Stored items
*** Block opens ***
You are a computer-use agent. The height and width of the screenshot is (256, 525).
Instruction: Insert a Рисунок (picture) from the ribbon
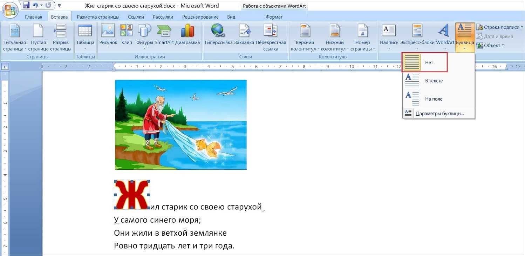(x=108, y=35)
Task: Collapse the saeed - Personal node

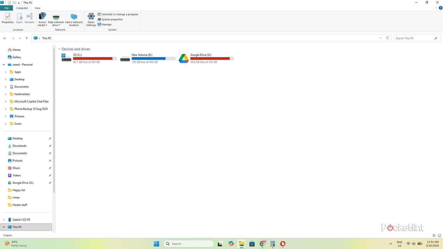Action: pyautogui.click(x=4, y=64)
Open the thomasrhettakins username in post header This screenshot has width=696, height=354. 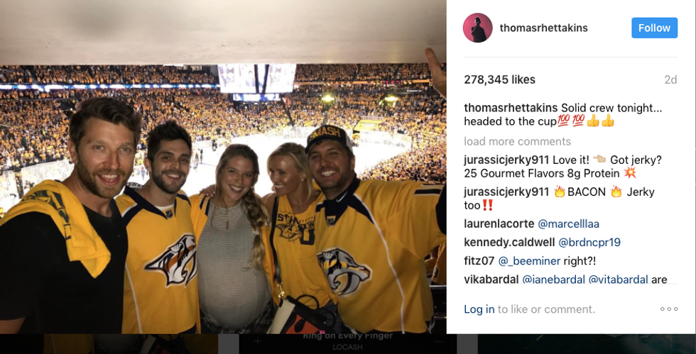coord(543,28)
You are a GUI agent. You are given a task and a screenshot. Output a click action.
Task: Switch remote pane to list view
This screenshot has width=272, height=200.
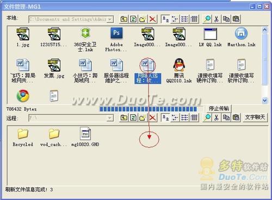(x=184, y=118)
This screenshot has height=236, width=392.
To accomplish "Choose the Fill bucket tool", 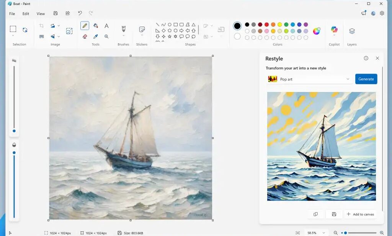I will tap(96, 26).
*** Block closes ***
--- Exercise aim ---
Filter the records above for "agent" and copy every matching line.

--- Solution to this task ---
You are a computer-use agent. The height and width of the screenshot is (256, 525).
You are a GUI agent. You are given a task and a screenshot. Output a click action.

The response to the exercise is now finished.